The Complete John Silence Stories - Algernon Blackwood

Blackwood was nudging forty when he made his name with the 1908 short story collection John Silence - Physician Extraordinary. He lived for another forty-three years, became a voice on radio and a skeletal face on early TV, but the first decade of the Twentieth Century was his most productive.




The 'extraordinary' thing about John Silence is that he is a psychic doctor. The tendency has been to class him as a psychic detective like Hodgson's Carnacki (interestingly commissioned by their mutual publisher when it became obvious no more Silence material would be forthcoming) but that is not the case. In some of these stories Silence is little more than a bit-part player, brought on at the end to cure the occult affliction. He is really a therapist, showing victims how to cure themselves, or a consultant brought in to take drastic action. To solve a mystery as a detective is to discover the truth; John Silence, adept in the occult arts and practices, already knows the answer.

The original five stories from Physician Extraordinary are all here in the original order, plus "A Victim of Higher Space" which may have been written alongside the others but which wasn't published until Day and Night Stories in 1917. One thing should be stressed, these are not short stories. They are all around 40 pages save for 'The Camp of the Dog' which is nearly 60. This is important because the long form allows Blackwood to build his horror in layers. Nothing in itself is especially shocking but the cumulative mass really gets into the reader's psyche.

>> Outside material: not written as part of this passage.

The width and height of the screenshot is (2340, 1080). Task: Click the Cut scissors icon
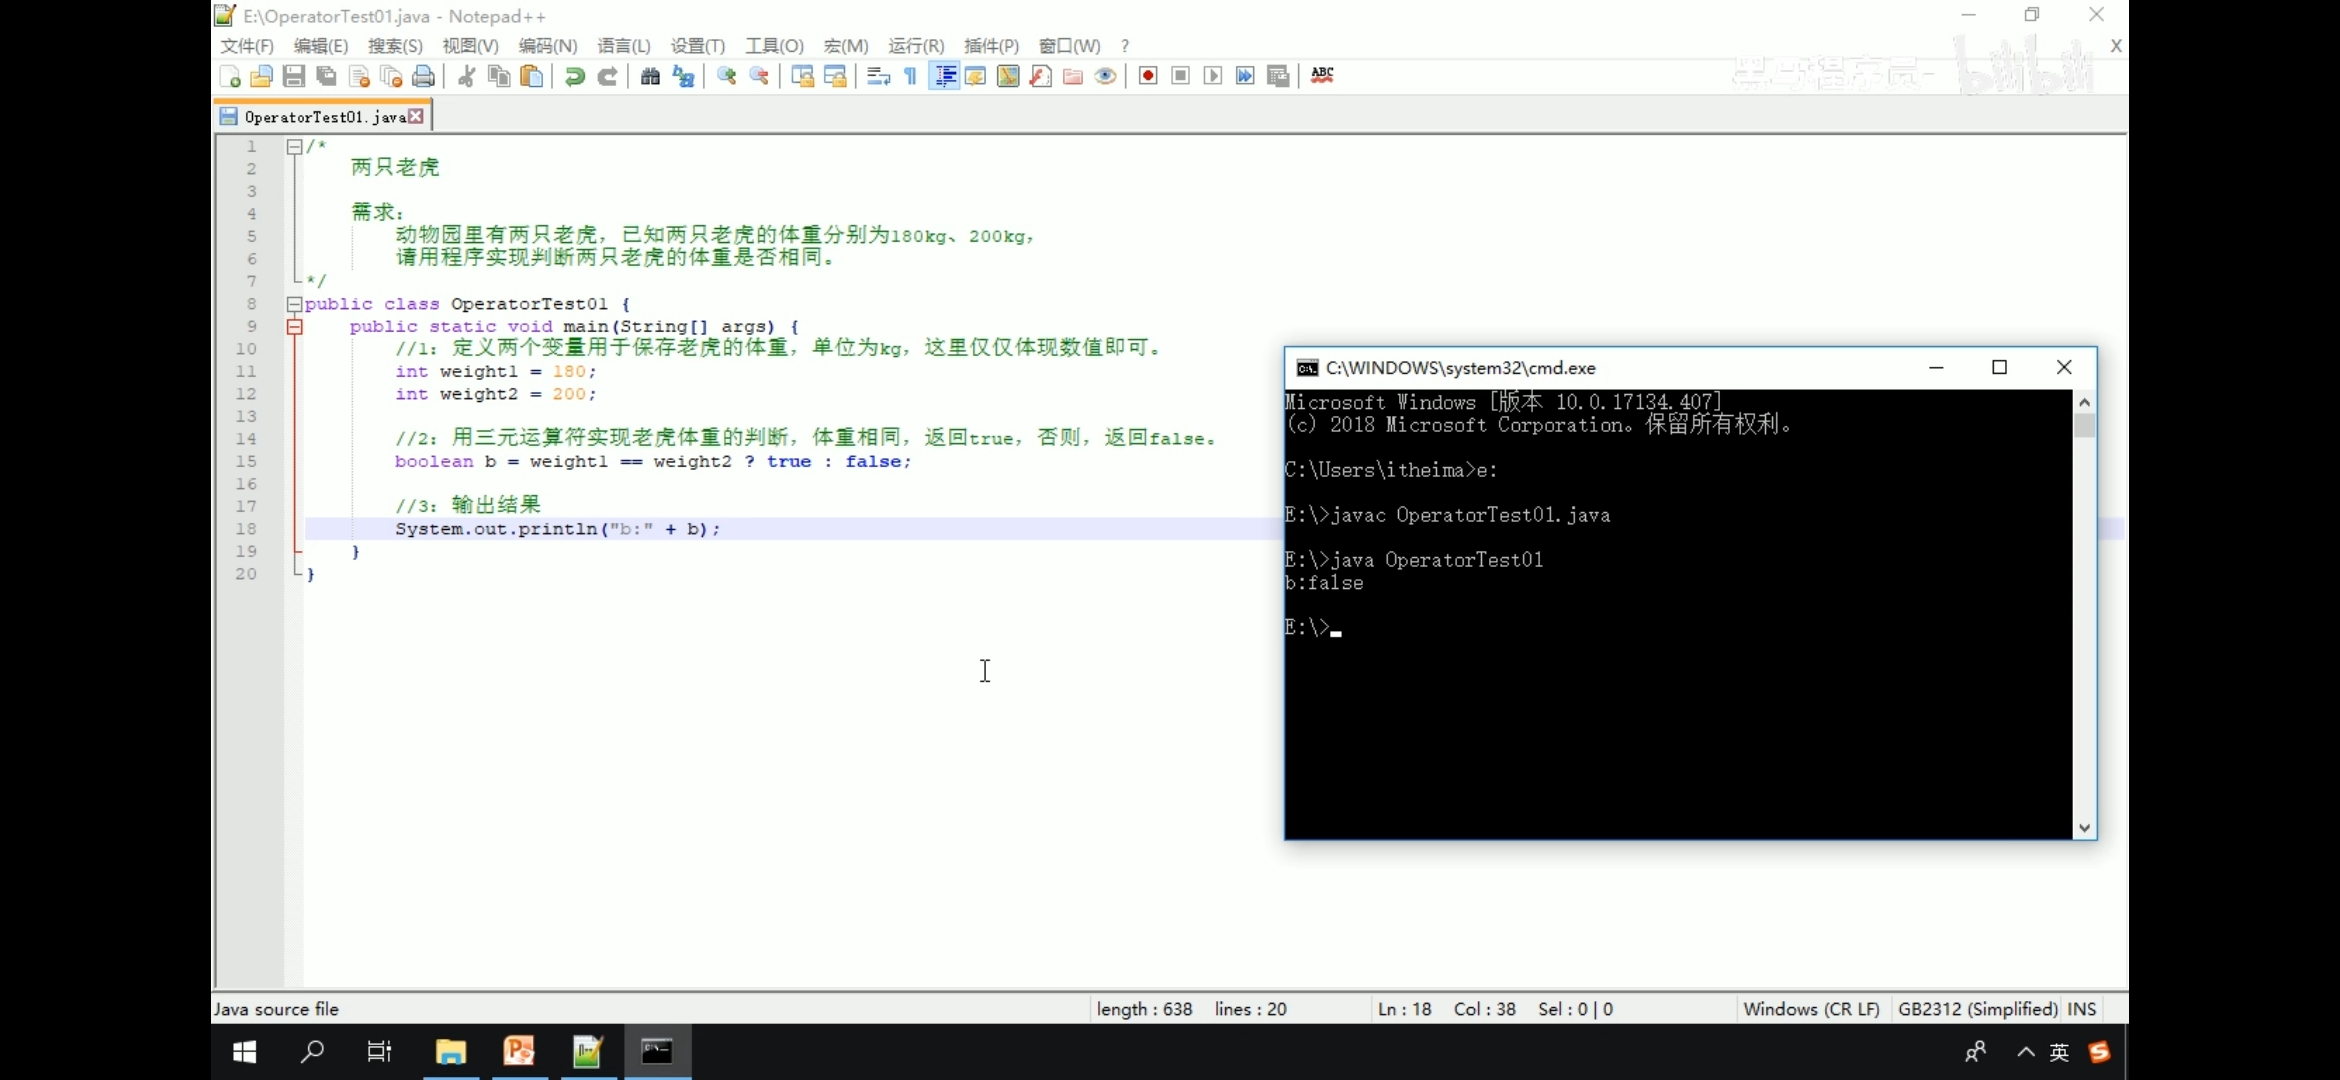[466, 76]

Two of the stories particularly enthralled me, 'Ancient Sorceries' and 'Secret Worship'. Silence is the protagonist in neither; he is just someone who the protagonist confides in. This is good because Silence is a bit of a superhero - hugely wealthy and impossibly learned. He can never be in much jeopardy, so to hook the reader someone else has to be. In 'Ancient Sorceries' it is 'little Vezin ... a timid, gentle, sensitive soul' who finds himself marooned in a rural French town where the locals celebrate the titular sorceries and transform themselves into cats. In 'Secret Worship' it is Harris, a silk merchant,  who decides to visit the school he hated as a boy. The school is in southern Germany, run by monks. Harris is made welcome, which turns out to be a very bad thing for poor Harris.

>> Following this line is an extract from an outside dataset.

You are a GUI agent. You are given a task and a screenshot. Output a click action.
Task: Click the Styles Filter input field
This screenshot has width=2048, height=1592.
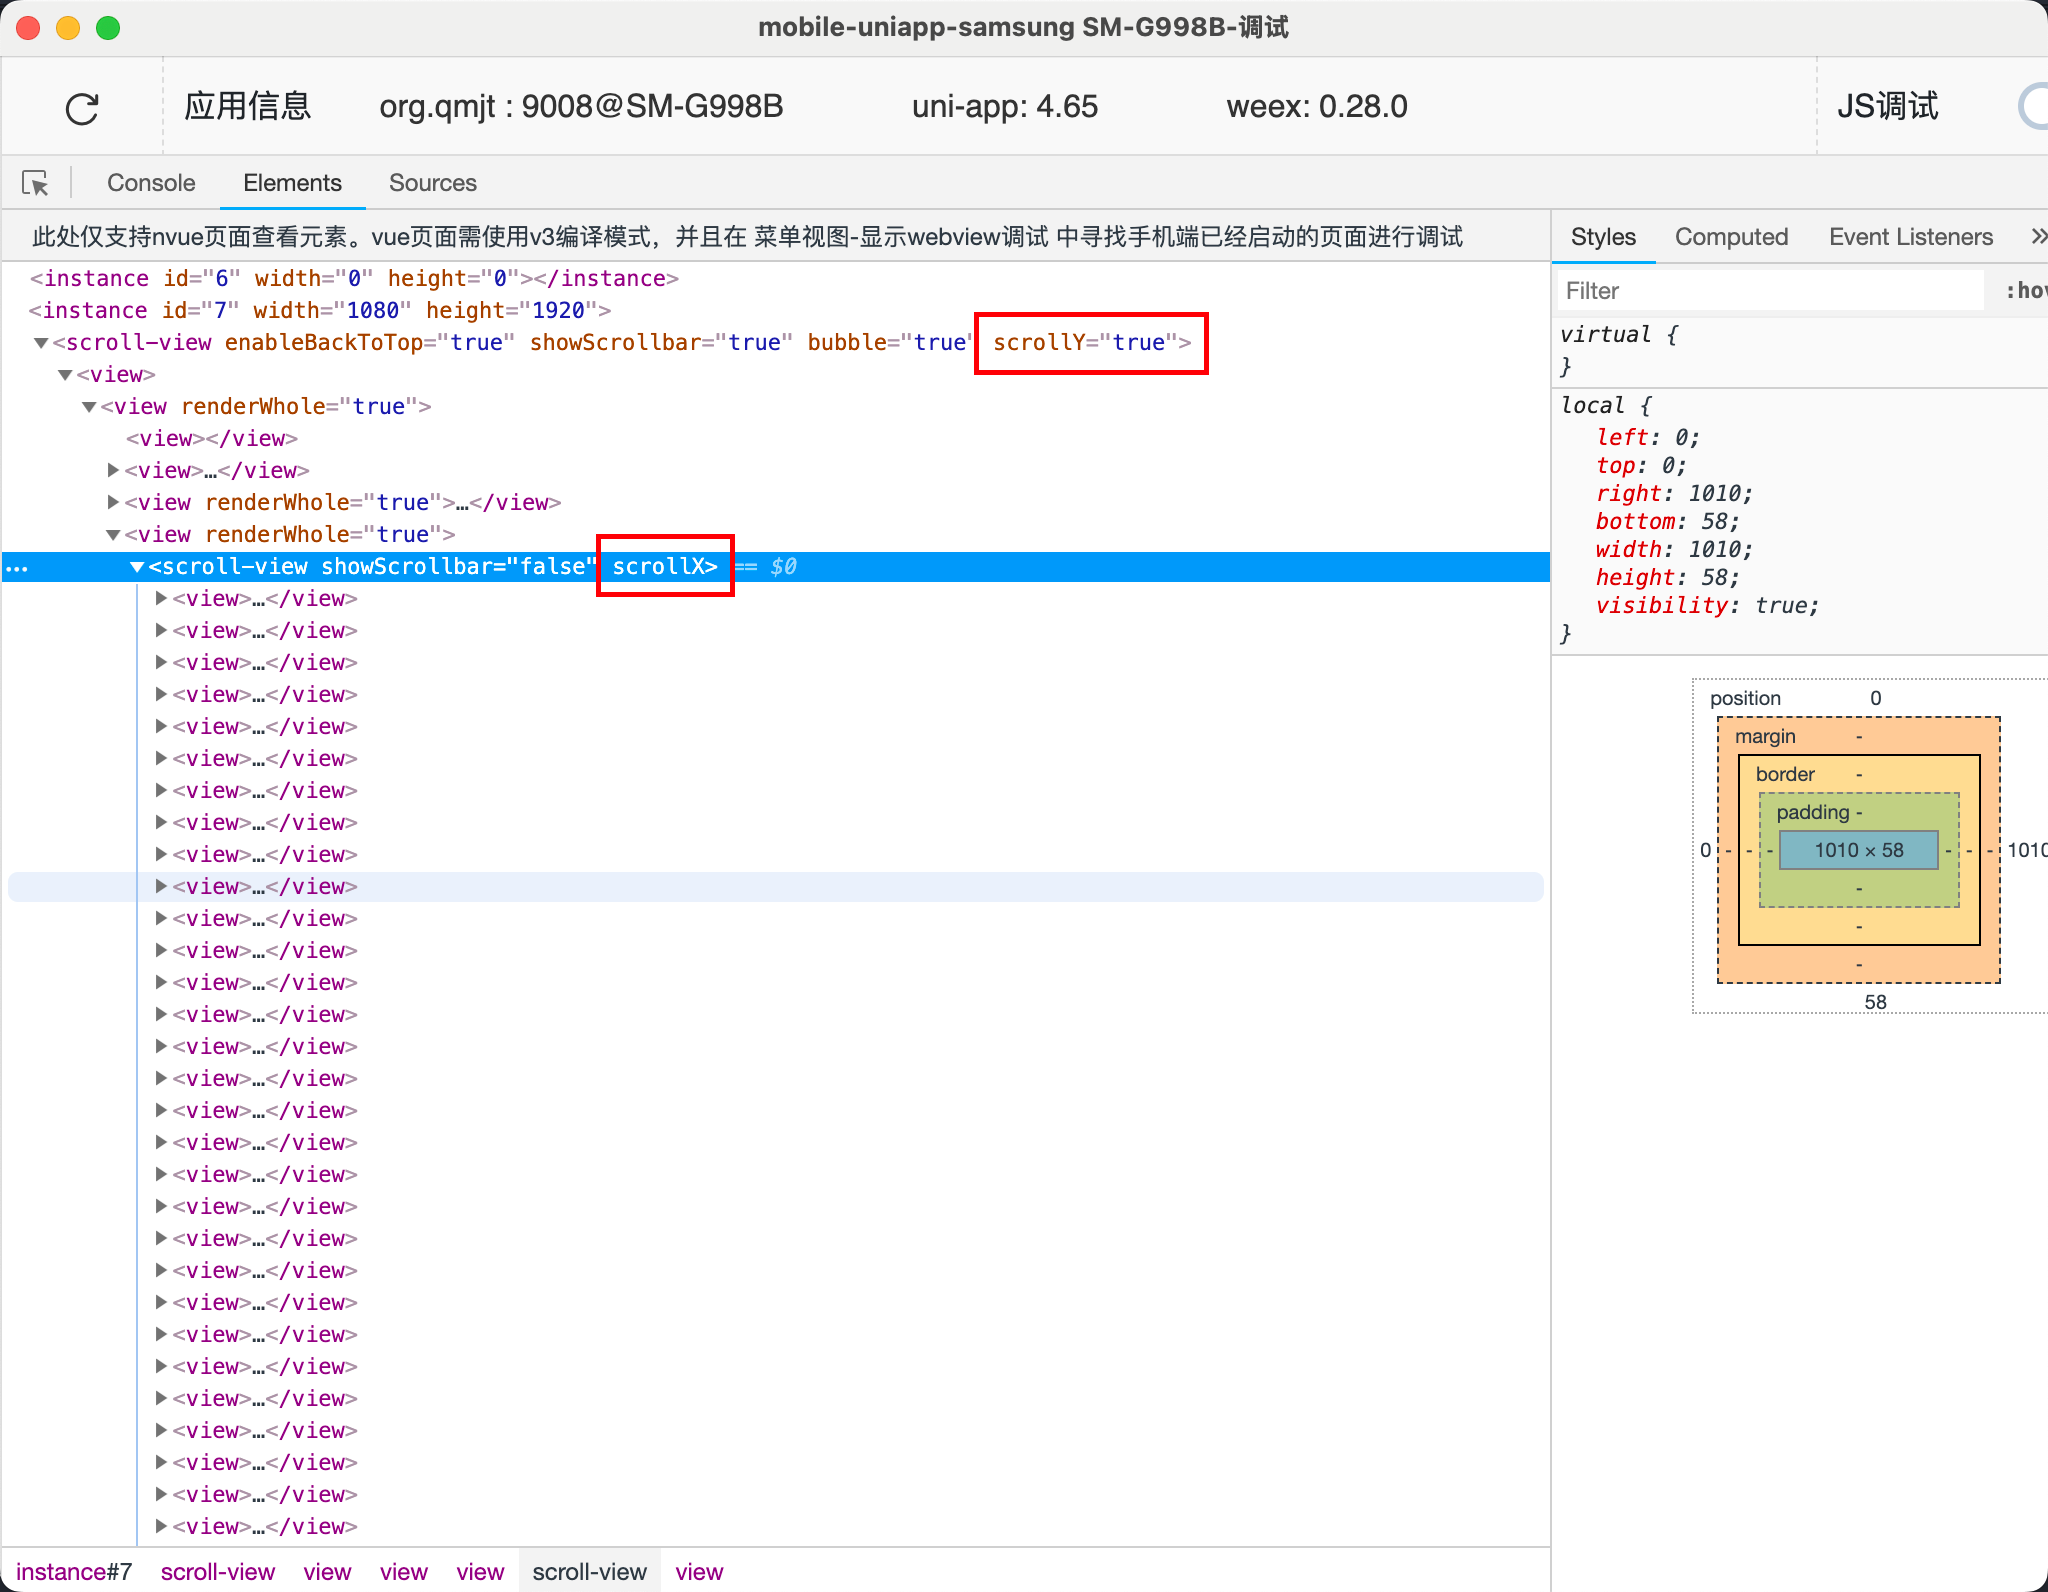[x=1770, y=291]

To us, the idea of Victorian tradesmen being educated in Germany seems odd, but it is Blackwood's personal story. He was a perpetual traveller from childhood and is perhaps best known today for tales like 'The Wendigo' which brought Gothic horror to the vast open spaces of Canada, where Blackwood spent much of his twenties. Here, Canada is the setting for 'The Camp of the Dog'. Blackwood was also a member of the Golden Dawn, with Yeats and Mathers, Crowley and Arthur Machen, hence his taste for ancient ritual and, indeed, devil worship. Given the extraordinary nature of the author's life - the first half of it, anyway - S T Joshi's introduction to the collection is essential.

The book is a curiosity, but it is essential for anyone interested in that singular period between roughly 1890 and 1914 when occultism and ritual magic were actually fashionable.